YoungLove92 Posted November 3, 2010 Posted November 3, 2010 im 18, i have anxiety but its not diagnosed anxiety... i have always had periods when i get really down and im very hard on myself... i dont kno if i have depression, i tell my mom everything but she has no idea about this and i dont want her too.. i have been thinking alot when i get down and i always think about suicide and how everyones better off without me... nd when i think about it.. i just can never picture myself actually going through with it.. ever.. but i still think about it and at times i rly truely want to, but then i just could never do it... idk if this is related to depression... when i have looked it up it says u need to be depressed for like 2 weeks and im not.. i go two three days being upset then im fine for a few days then go back to being upset.. some times im not upset for even weeks before i have a spell of being upset for a day or two.. i dont ever really see a reason for me being upset i just am. i have very poor self esteem which doesnt help, and this is rly the first time im posting about it... i have one friend that i talk to about it but he's far away.. i hide how i feel from others because i dont want to be a bother or ruin thier day.. i dont wanna be an attention hog.. and i have always cried pretty easily.. and sometimes i cry for no reason at all... and my anxiety makes things worse.. my family knows i have anxiety and im trying to keep it in control so i dont have to go on meds... i honestly dont wanna go on meds and i dont want my mom or friends to kno im like this.. is there anything i can do?.. and is it a problem for me to think like this even tho i wouldnt go through with it?.. Thank you:bunny:
dreamingoftigers Posted November 5, 2010 Posted November 5, 2010 Sorry to hear that you are going through this.
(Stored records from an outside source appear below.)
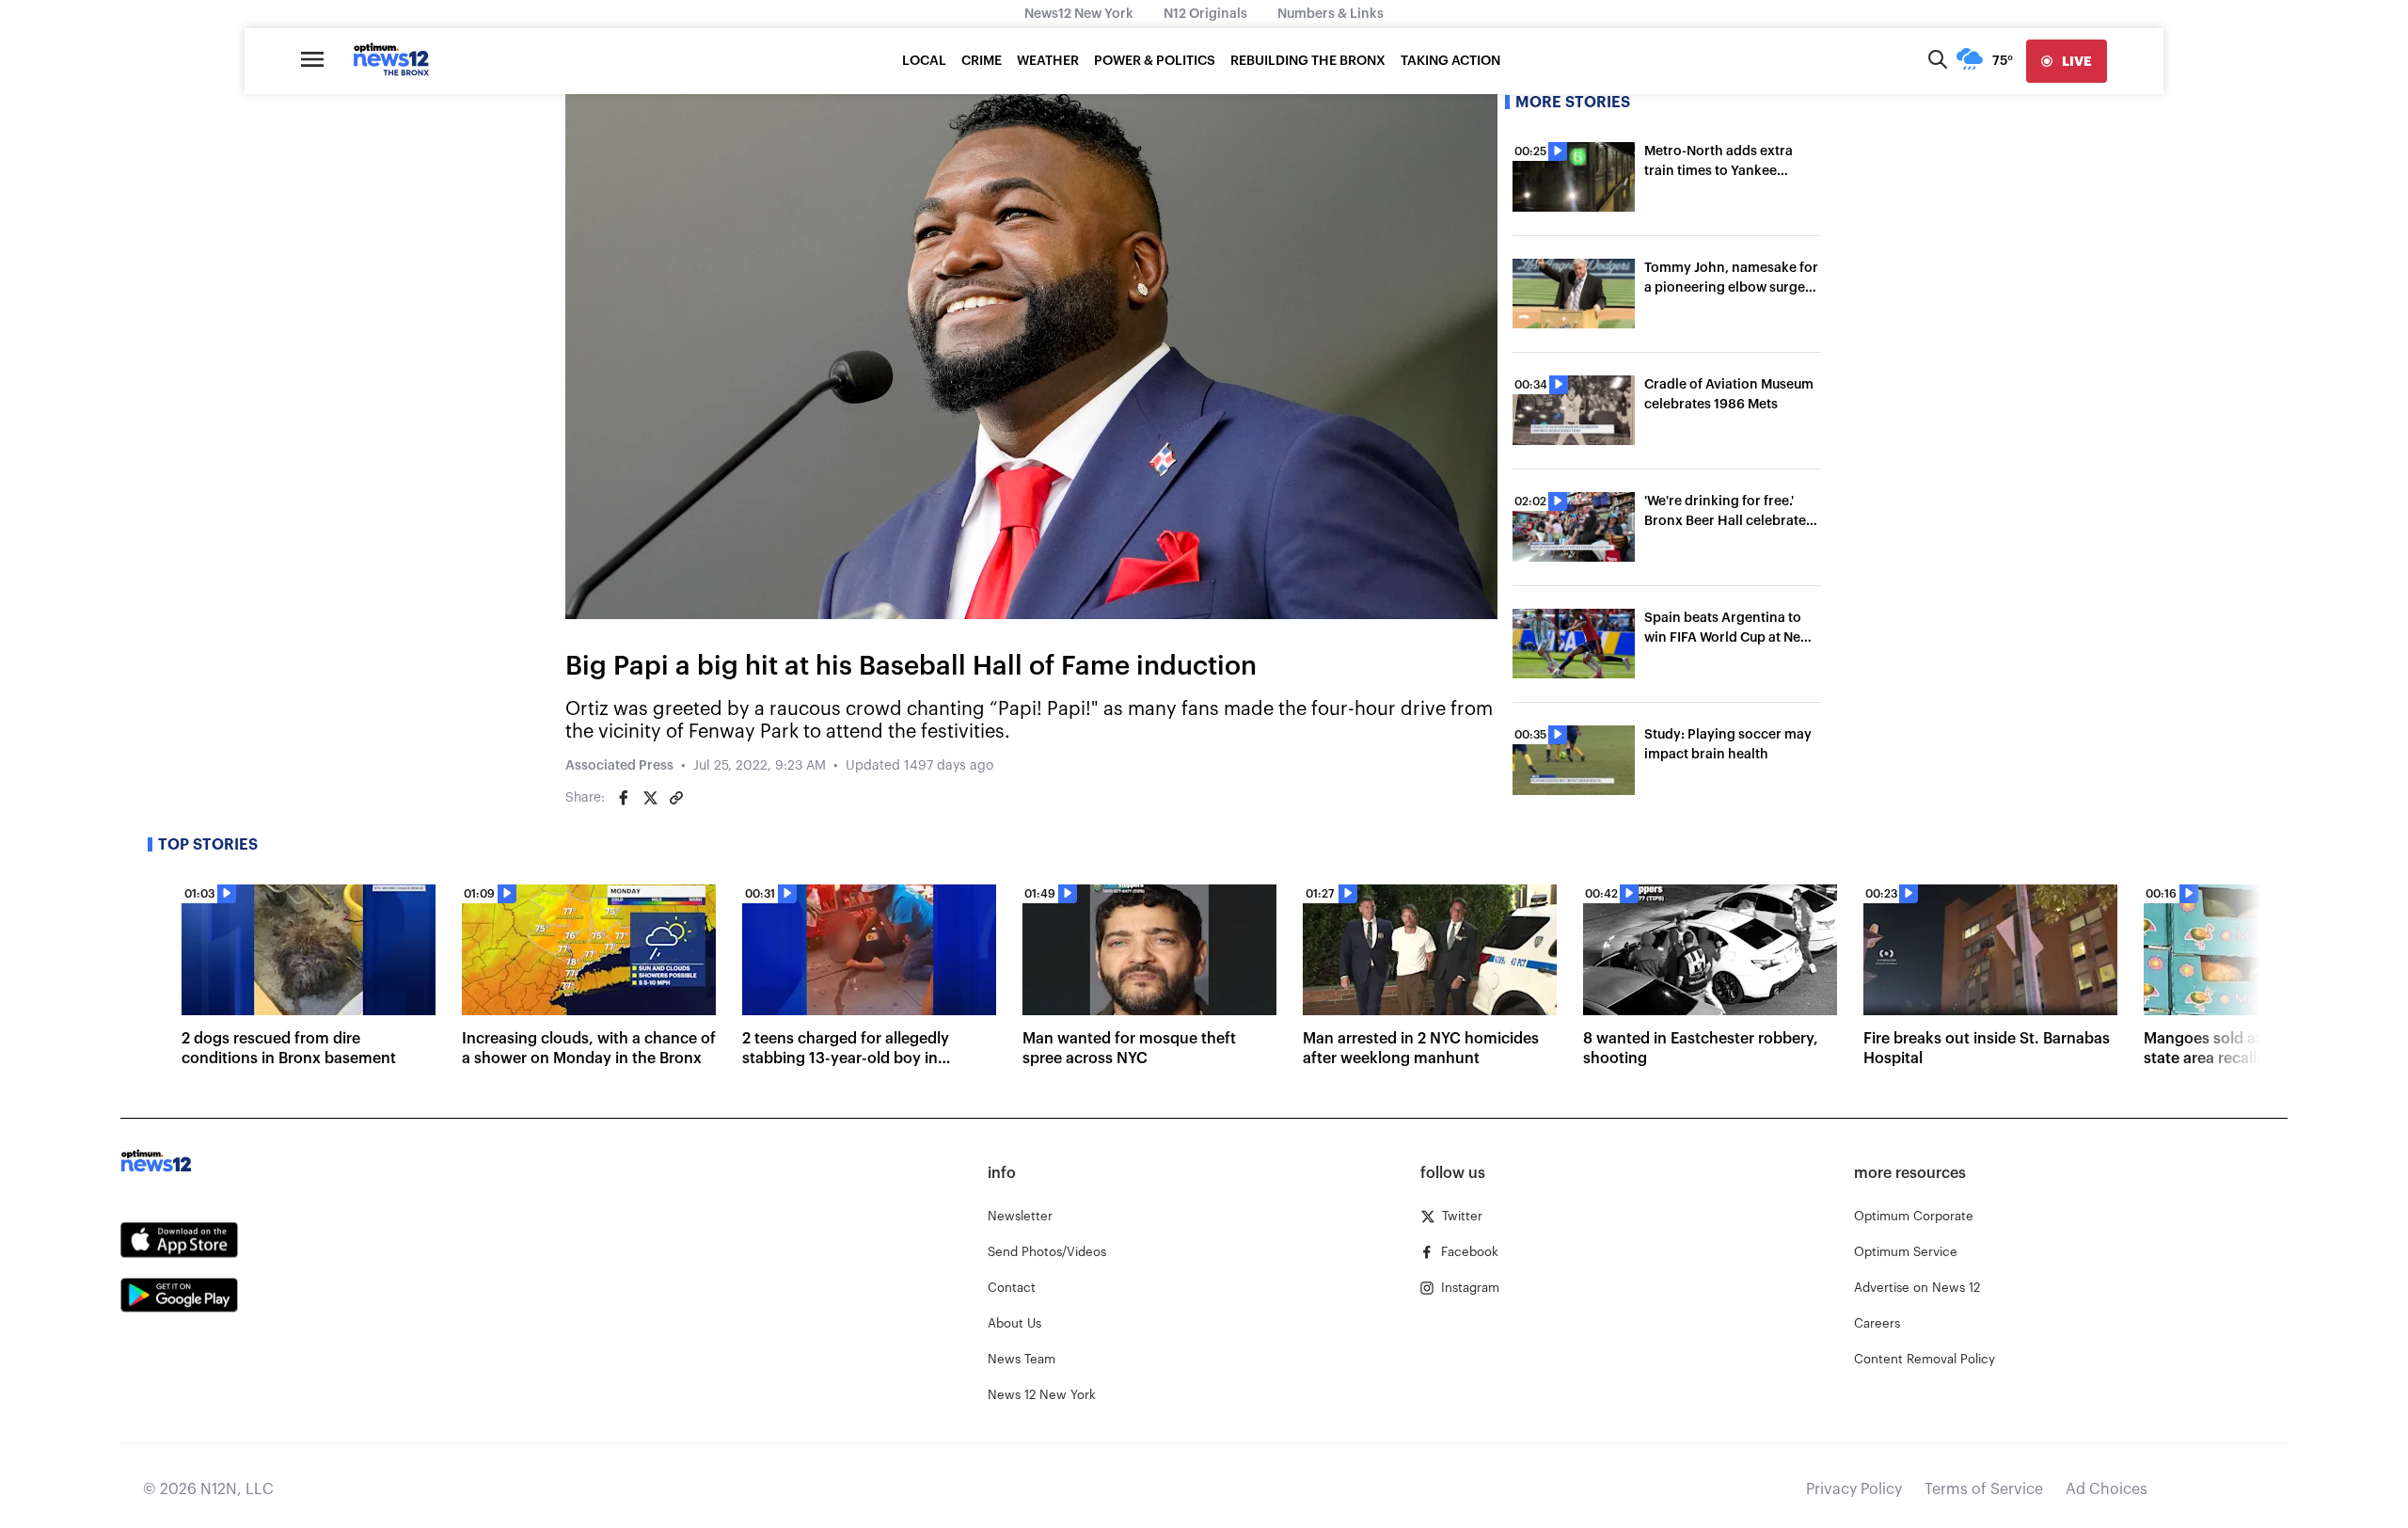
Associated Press (619, 765)
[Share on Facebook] (623, 797)
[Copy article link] (676, 797)
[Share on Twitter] (649, 797)
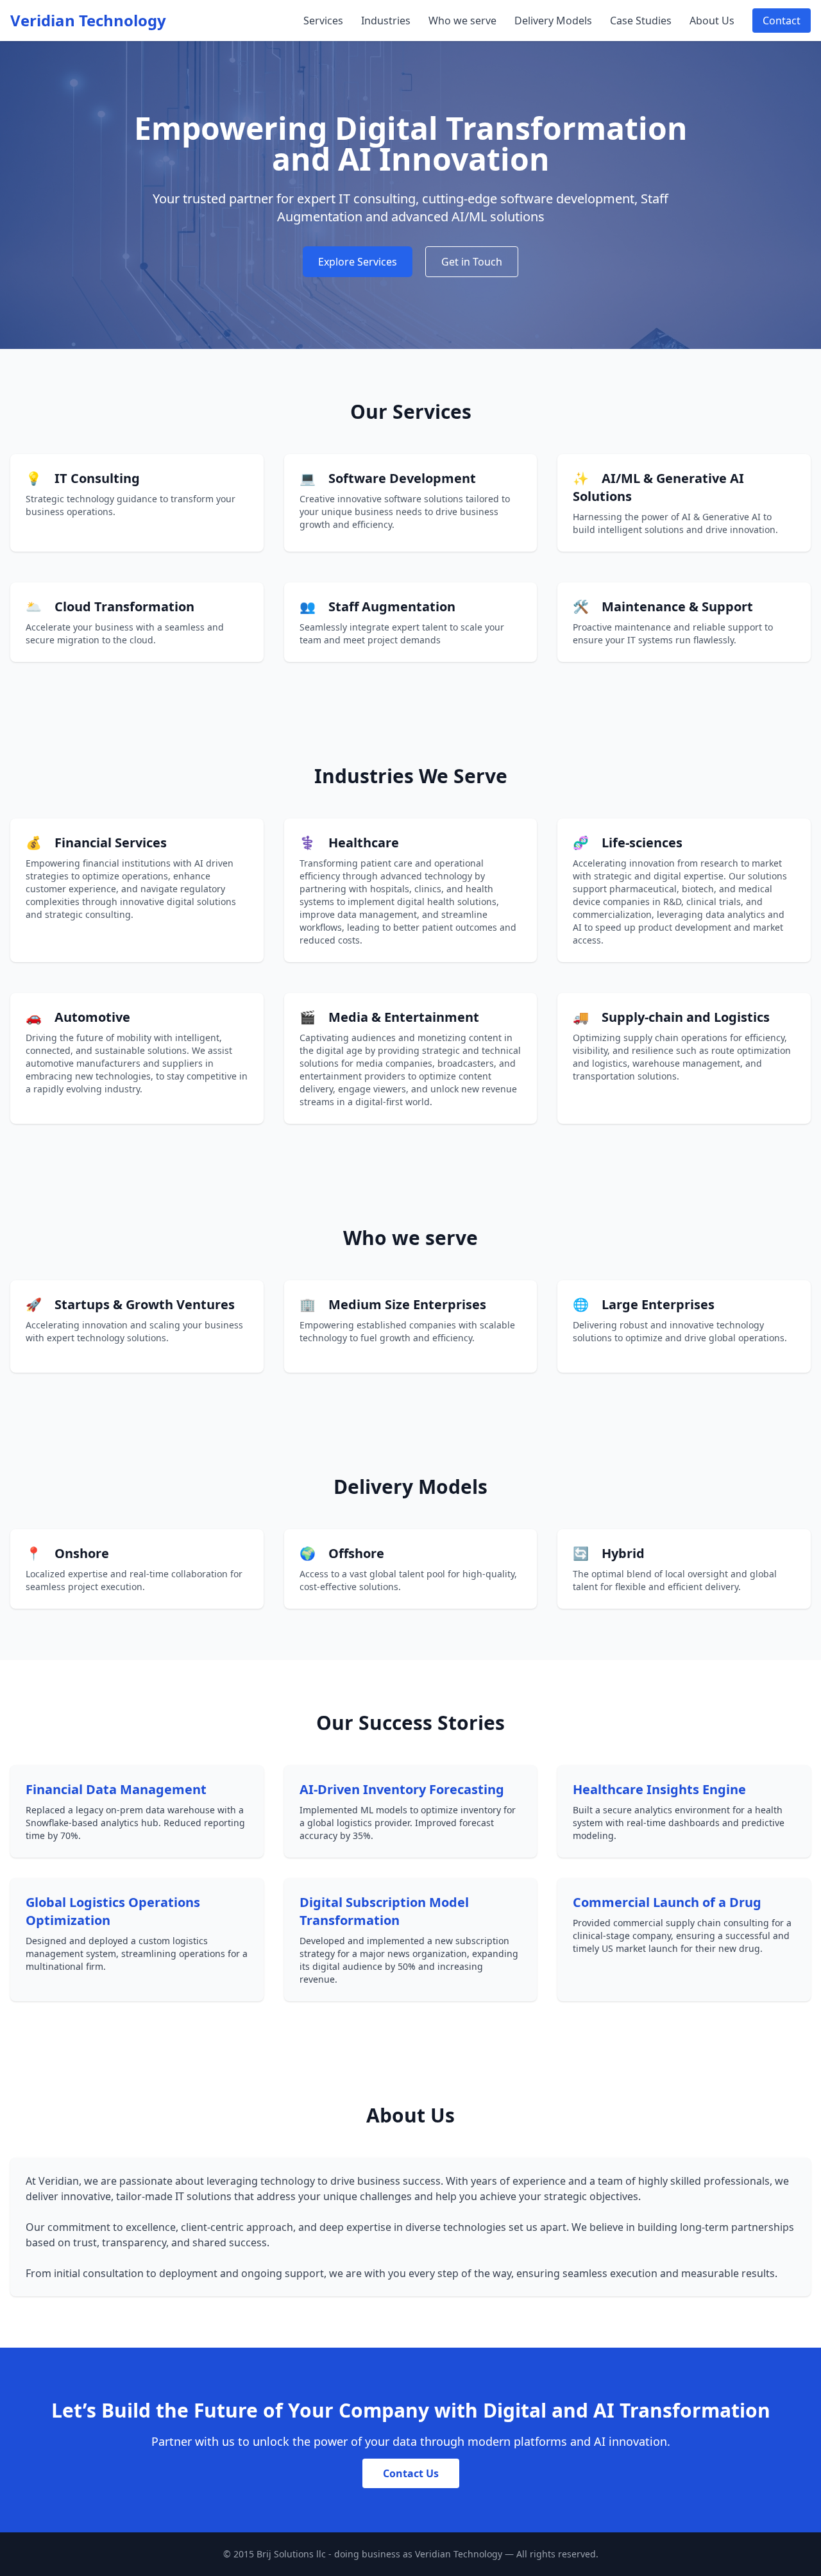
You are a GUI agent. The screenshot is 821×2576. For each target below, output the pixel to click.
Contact (781, 20)
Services (323, 20)
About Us (712, 20)
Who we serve (462, 20)
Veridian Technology (88, 20)
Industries (385, 20)
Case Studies (641, 20)
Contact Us (411, 2473)
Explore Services (357, 262)
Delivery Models (553, 20)
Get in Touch (471, 262)
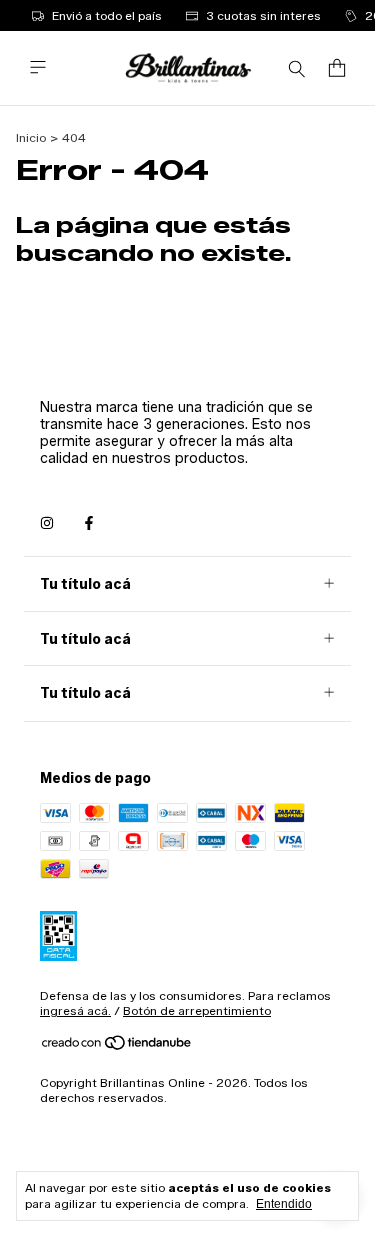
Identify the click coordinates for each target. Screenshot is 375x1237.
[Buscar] (297, 68)
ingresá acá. (75, 1010)
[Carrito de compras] (337, 68)
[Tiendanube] (117, 1046)
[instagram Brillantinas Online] (47, 523)
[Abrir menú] (38, 67)
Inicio (31, 137)
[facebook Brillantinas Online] (89, 523)
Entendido (284, 1204)
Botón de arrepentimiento (197, 1010)
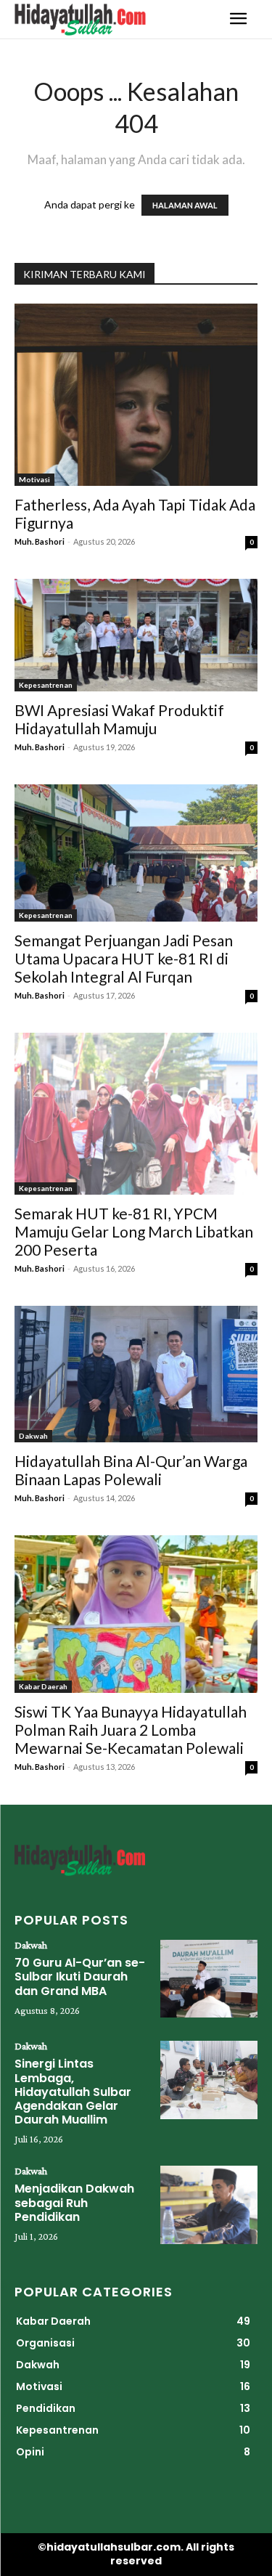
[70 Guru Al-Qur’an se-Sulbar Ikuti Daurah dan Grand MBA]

It really does sound like depression. There are free counseling resources out there, perhaps even talking to someone for an hour or so would help. There are also books available for boosting your self-esteem.
ReggieAlex Posted November 5, 2010 Posted November 5, 2010 I honestly feel that at 18 you are too young to deal with this on your own. You may not want to talk to your mom, but I do suggest you talk to somebody you really trust, like a good Minister of Religion or Counselor. Here is one thing you may not know, but should. These things get worst if you do not nip them in the bud now. So, don't delay because delay is danger, as these situations tend to ruin relationships too. So, get to it. Talk to someone who can really help you in the next 24 hours. Commit to it and go. My best, ReggieAlex
Author YoungLove92 Posted November 6, 2010 Author Posted November 6, 2010 thnx so much i appericiate the replys.. i will look into talking to someone, i have noticed it has kinda gotten worse more recently.. i have been looking into talking to like a Counselor at my school or theres this grp at my church that i might join to talk to ppl about this.. so i will look further into getting involved.. Ty!